A vario proposito, ma specialmente riguardo
all’eutanasia e a pratiche similari, si fa un gran parlare di morte non
dignitosa, di sofferenza con deplorevoli menomazioni della personalità, di
agonie o di stati preagonici che sarebbero un insulto alla dignità dell’uomo.
È assai probabile che queste idee indichino
la perdita della fede di chi l’abbia avuta e la vana presunzione di averla.
Infatti, per esse, si disprezzerebbe il culmine della Passione di Cristo, che
chiese d’essere imitato, in tutto da chi ne avesse avuto la vocazione, e lo fu
da santi martiri e confessori che patirono come lui prima di morire.
Ma anche al di fuori di questi assistiti
dalla grazia divina, devastati nel corpo spesso con studiati supplizi, e offesi
in ogni loro facoltà naturale, sono numerosi gli esempi di eroismo naturale, fatto di sopportazione di strazi,
di torture accettate essendo preludio di una morte edificante.

--- MATERIALE MOSTRATO ---
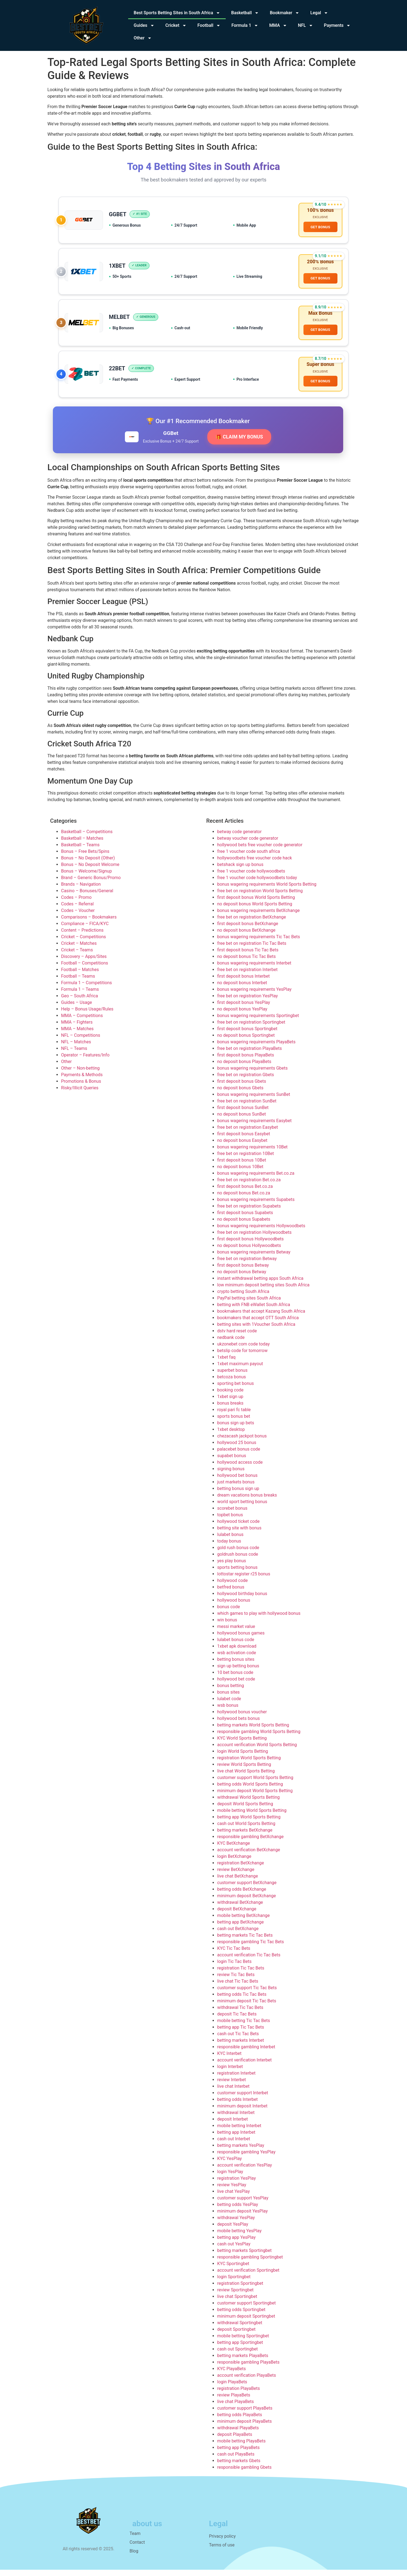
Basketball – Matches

--- RICHIESTA A ---
Riporta il brano sull'eutanasia dal tratto "È assai probabile" fino a "prima di morire.", cambiando "martiri" in "testimoni".
--- RICHIESTA B ---
Secondo il brano sull'eutanasia, perché le idee sulla morte non dignitosa indicherebbero la perdita della fede? Spiegalo in una, due o tre frasi.

--- SOLUZIONE A ---
È assai probabile che queste idee indichino
la perdita della fede di chi l’abbia avuta e la vana presunzione di averla.
Infatti, per esse, si disprezzerebbe il culmine della Passione di Cristo, che
chiese d’essere imitato, in tutto da chi ne avesse avuto la vocazione, e lo fu
da santi testimoni e confessori che patirono come lui prima di morire.

--- SOLUZIONE B ---
Seguendo quelle idee si disprezzerebbe il culmine della Passione di Cristo. Cristo chiese infatti di essere imitato in tutto da chi ne avesse la vocazione, e fu imitato da santi martiri e confessori che patirono come lui prima di morire.